Há quem diga que vamos valorizar mais a produção natural, mais ecológica, mais sustentável. Porém isso terá de vir acompanhado de preços acessíveis, porque a renda de todos os consumidores deve vai cair.

Há quem diga que exatamente por isso vamos gastar menos; teremos então uma chance para democratizar vinhos hoje inacessíveis, mas essa redução de preço pode também forçar um achatamento da já enfraquecida receita dos produtores próximos a cada um. De modo geral, há sinais de que os produtos Premium (excelentes avaliações e alto preço de venda) podem ceder espaço aos de melhor custo x benefício (leia-se boas avaliações e preço mediano).

Há quem diga que, mesmo após a possível intermitência, vamos viajar menos e por isso vamos aprender e valorizar mais a produção local. Para o Brasil seria bastante positivo, porque apesar da nossa vocação ser o vinho espumante (para alguns especialistas com os quais eu concordo), há coisas boas acontecendo nas serras da Mantiqueira e na Catarinense, por exemplo.
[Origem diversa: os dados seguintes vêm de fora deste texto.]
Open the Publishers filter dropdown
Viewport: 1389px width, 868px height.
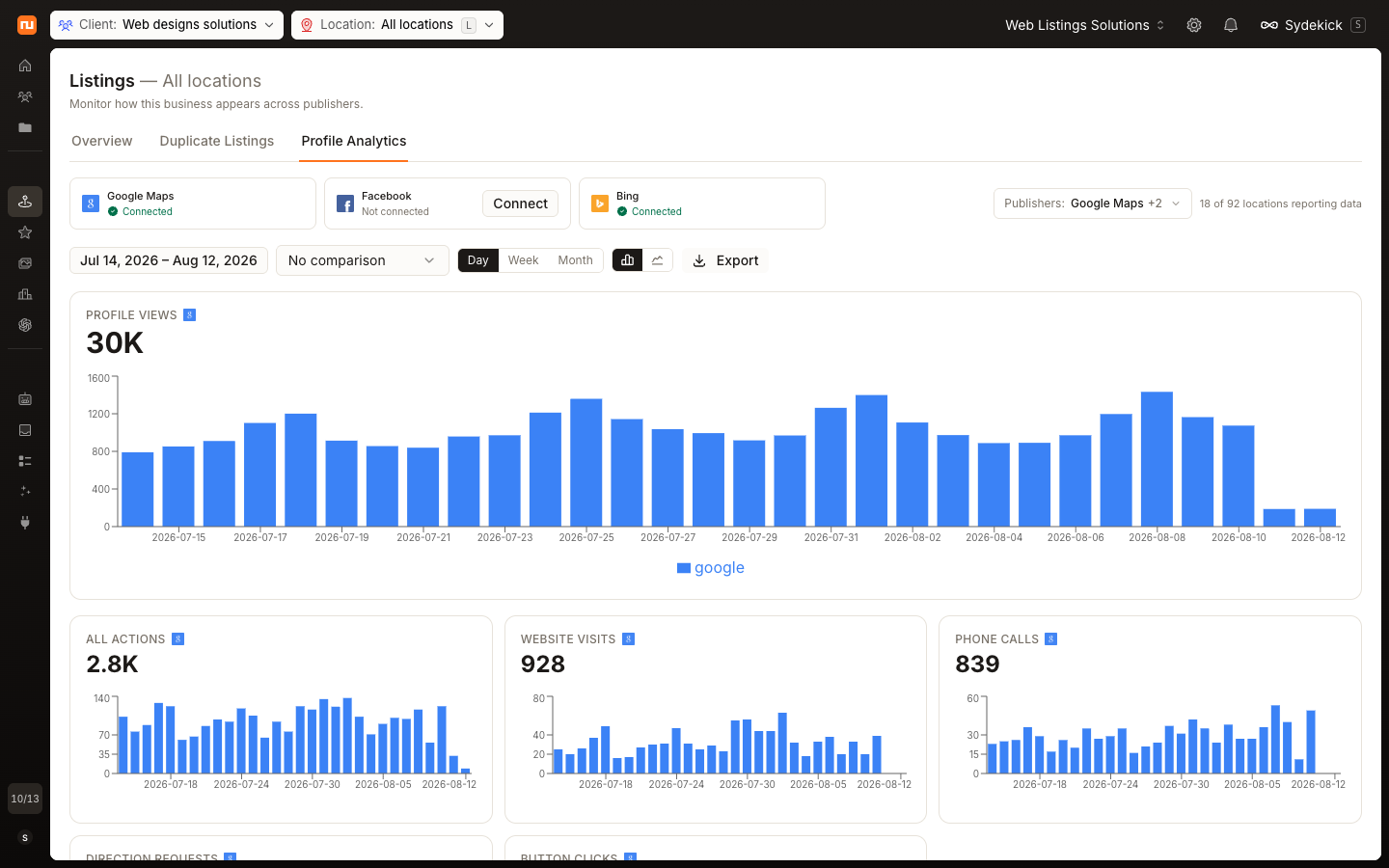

Ou talvez eu consiga comprar mais vinhos do Vale do São Francisco (que hoje para mim custam o mesmo ou até um pouco mais que um vinho de Portugal ou de países do Mercosul).

O vinho serve de consolo, em parte. Porém é preciso ter cuidado: vinho é sinônimo de partilha e por isso socialmente mais aceito que a cerveja ou a cachaça, mas pode ser igualmente viciante e causar sérios danos físicos e psicológicos se ingerido em quantidades fora do recomendado. Lembre-se daquela tacinha que os médicos dizem que é remédio…só aquela, a cada dia.